[Extracted data entries]

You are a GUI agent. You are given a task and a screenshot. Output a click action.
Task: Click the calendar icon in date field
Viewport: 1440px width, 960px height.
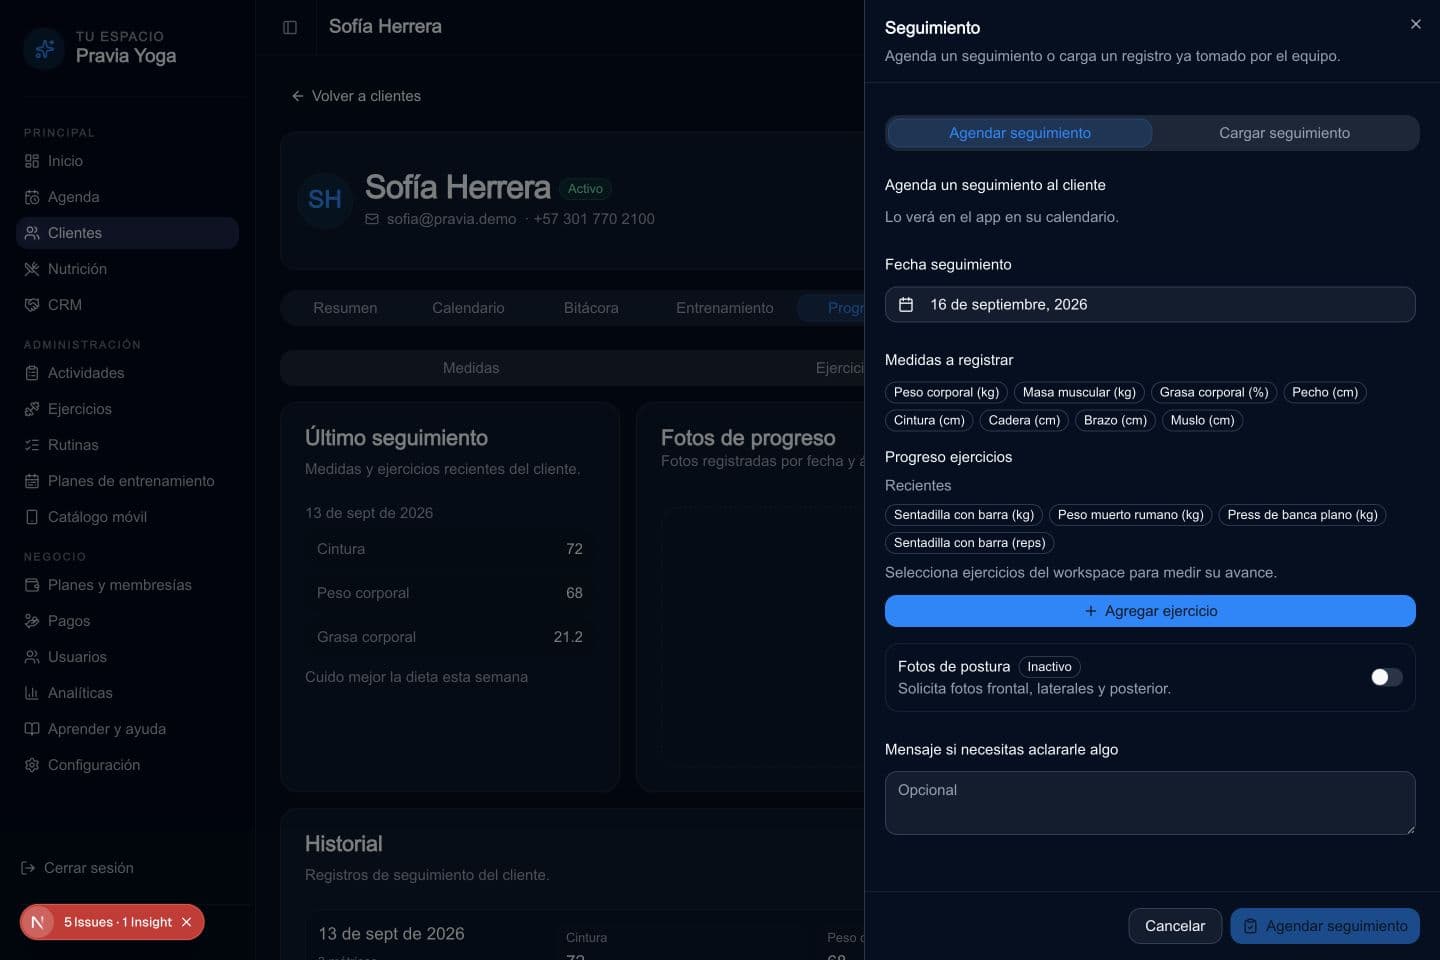[906, 304]
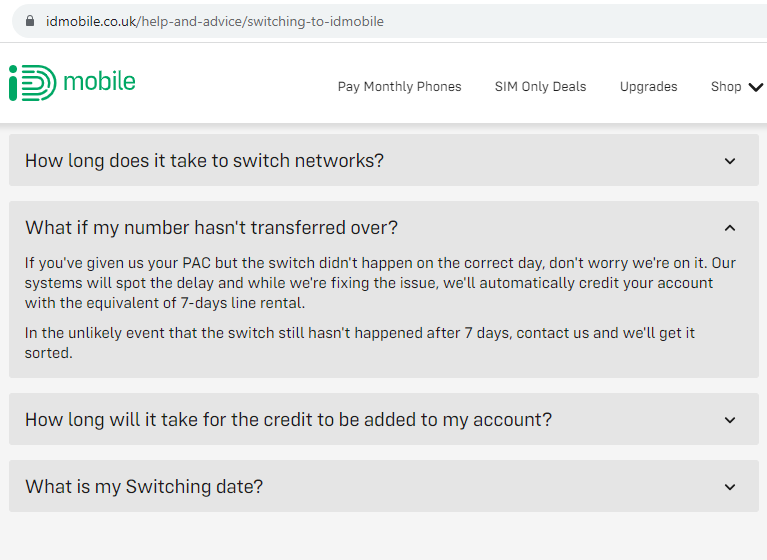Click the iD Mobile logo
The image size is (767, 560).
[x=72, y=83]
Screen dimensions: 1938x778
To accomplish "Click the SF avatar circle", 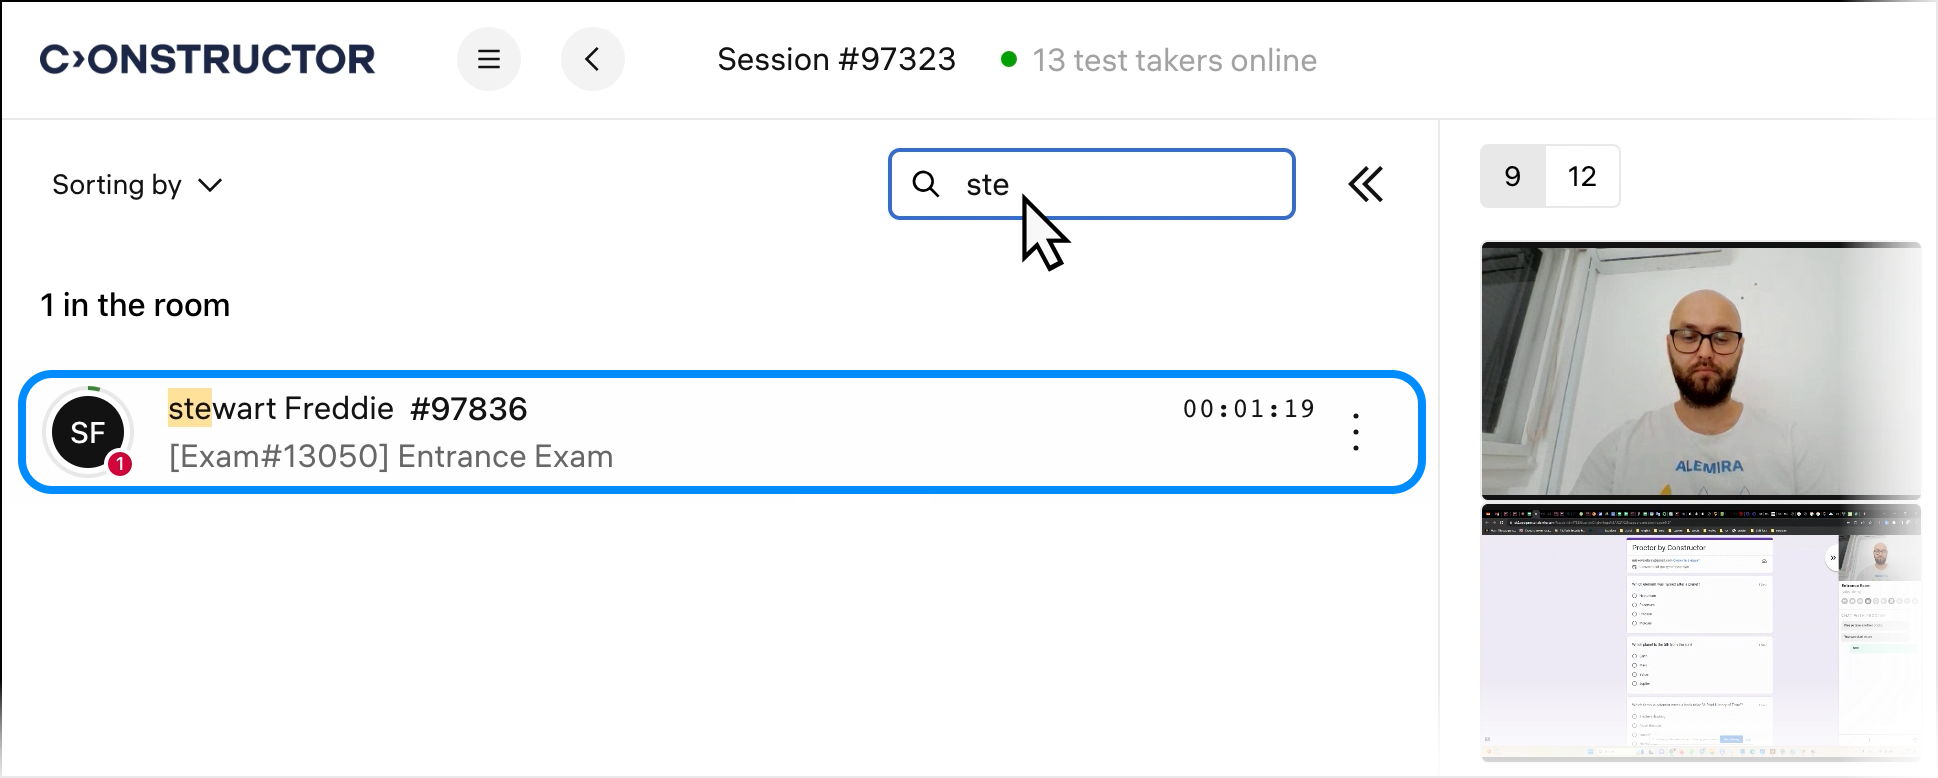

Required work: Return all of the lines above without alteration, minus the pictures.

Answer to this problem:
You are a GUI agent. You are given a task and a screenshot. Output a click action.
Task: Click the calendar icon in date field
Viewport: 1440px width, 960px height.
[906, 304]
Click the iD Mobile logo
The image size is (767, 560).
[x=72, y=83]
Screen dimensions: 1938x778
To accomplish "Click the SF avatar circle", 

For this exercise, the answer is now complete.